Sheep are the principal hosts. The presence of the fly with its distinctive buzzing can alert mature animals who may attempt to run away, walk with their noses near the ground or have been recorded forming a circle with their noses in the middle and near the ground. If the fly successfully places eggs in the nostril of sheep the animal may feel the larvae after a few days and attempt to remove them by tapping their muzzles on the ground. They will also snort and stamp their front feet in annoyance. Once the larvae have infested the nasal passage and sinuses, usually up to 15 larvae but can be up to 80, they cause irritation to the mucosa, which causes mucous discharge, swelling of the internal membranes of the nose, possibly impairment of breathing but largely discomfort and distraction to the sheep who may reduce or stop grazing and subsequently lose weight and condition. This can in some cases lead to malnutrition and death Sometimes mature larvae are unable to escape from the nasal sinus and die. This may then lead to a septic sinusitis affecting the animal's condition. and the possibility of death from general septicaemia.

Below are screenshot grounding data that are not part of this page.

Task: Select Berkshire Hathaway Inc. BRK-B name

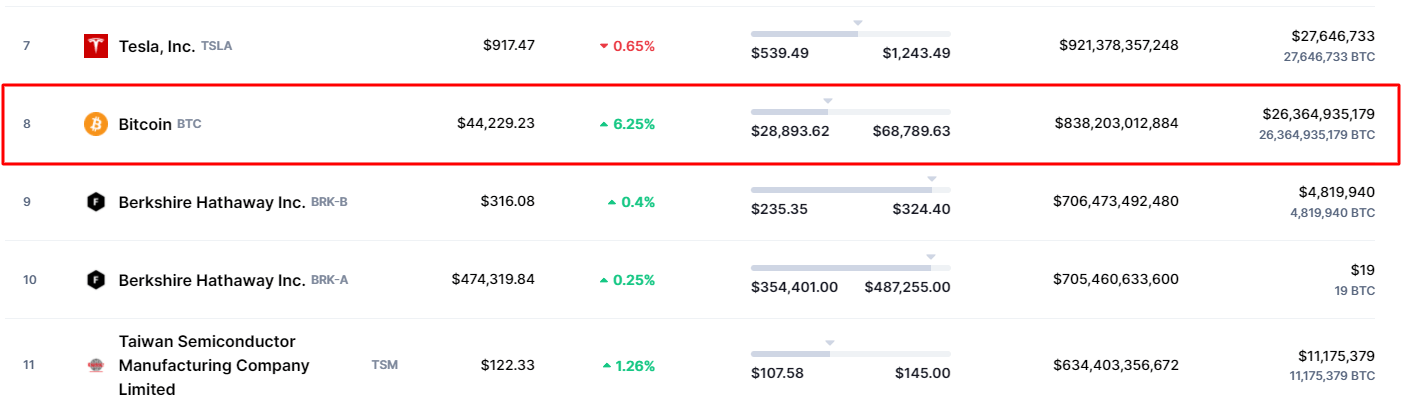Action: pyautogui.click(x=212, y=202)
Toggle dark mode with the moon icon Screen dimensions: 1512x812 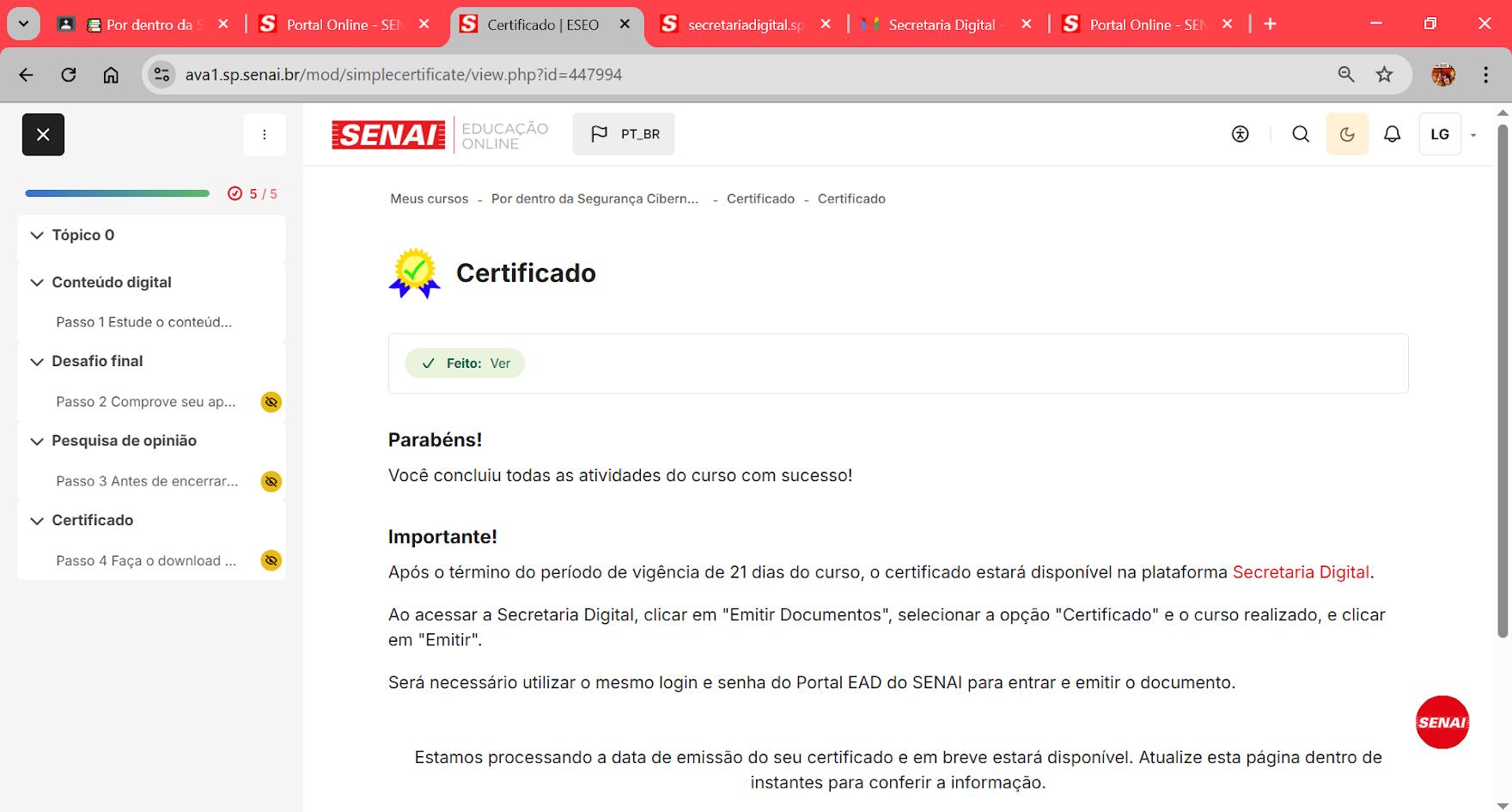pyautogui.click(x=1347, y=134)
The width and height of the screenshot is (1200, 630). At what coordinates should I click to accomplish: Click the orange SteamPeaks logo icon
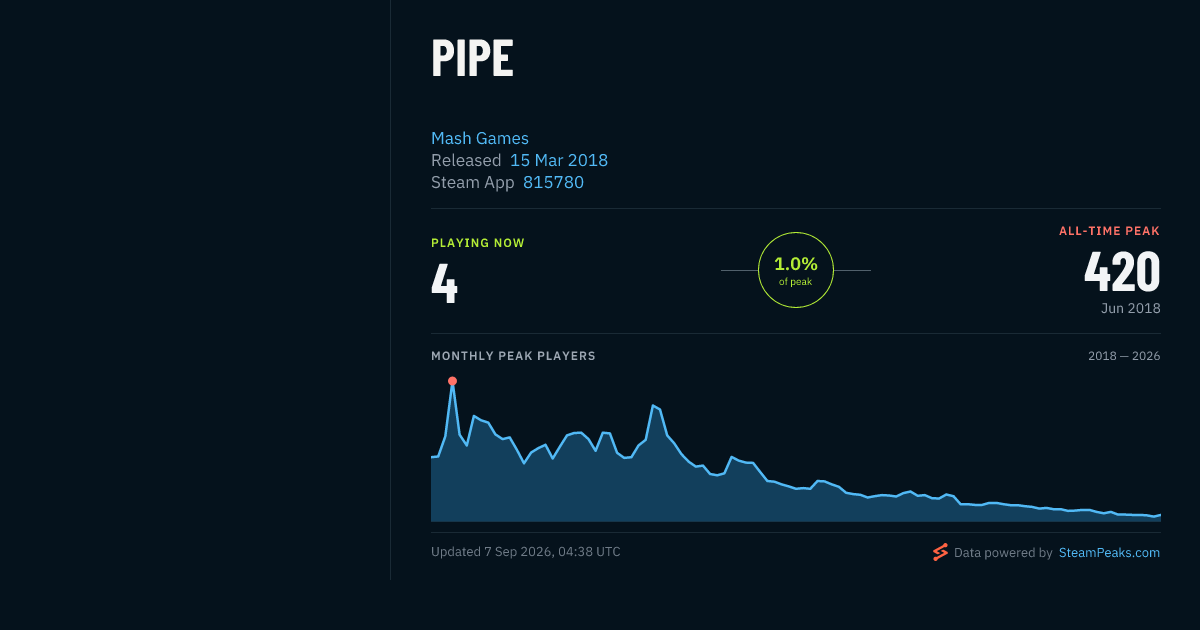940,552
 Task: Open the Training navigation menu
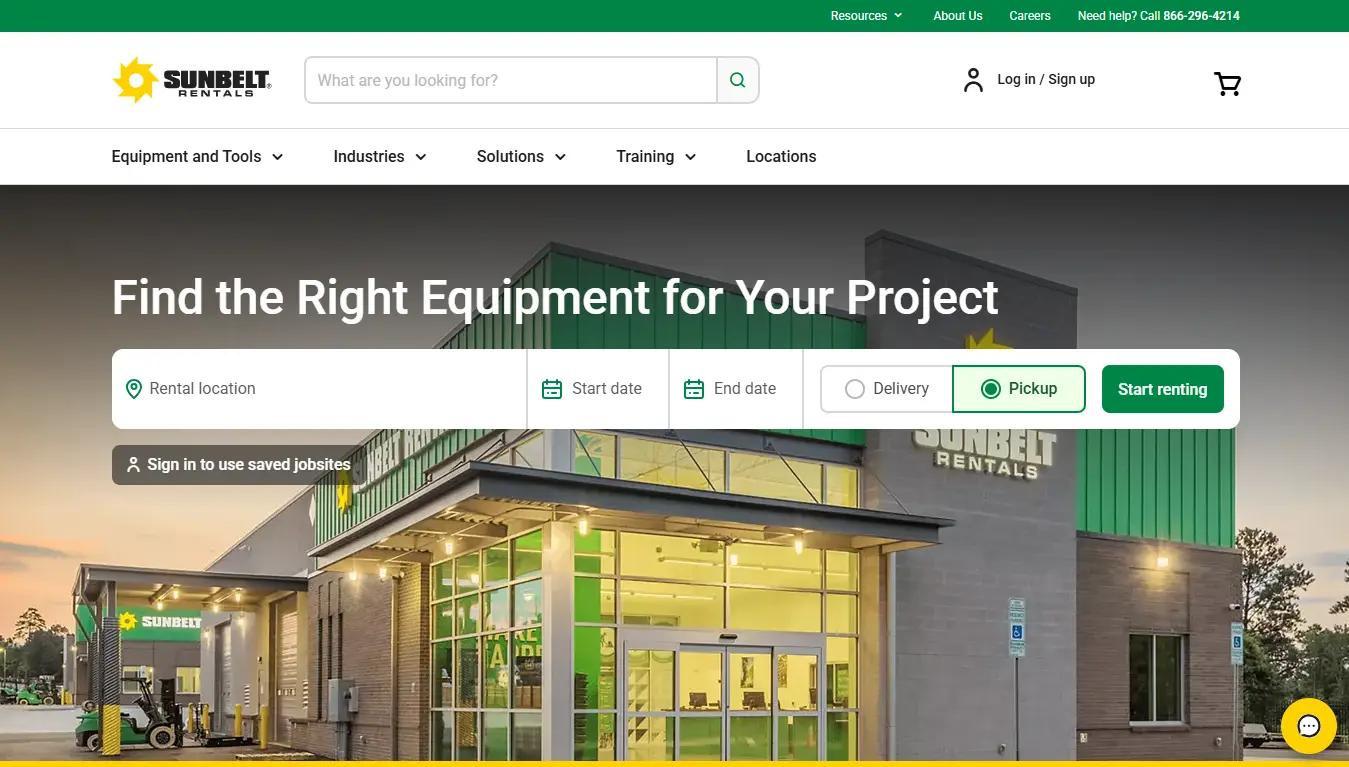(x=656, y=157)
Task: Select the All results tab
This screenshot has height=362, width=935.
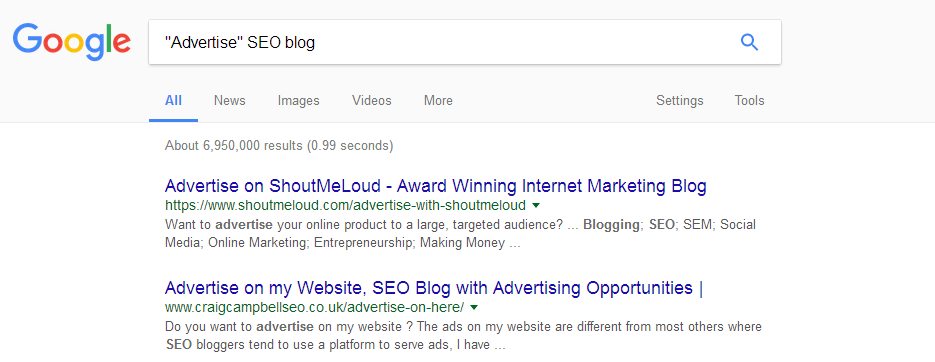Action: click(174, 101)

==Control of infestation==
In developed countries sheep and other domestic animals can be given preventative medication in the form of drenches. These have a variable effect because reinfestation from neighbouring territory is common. In isolated flocks of animals control can be more effective.

==Human infestation==
There have been widespread reports of human infestation going back over decades, and probably centuries. Most commonly they are shepherds living in close proximity to the sheep but there are records of hapless visitors being subject to infestation and carrying the parasites home to their native country. The effects can usually be treated easily with medical attention or medication.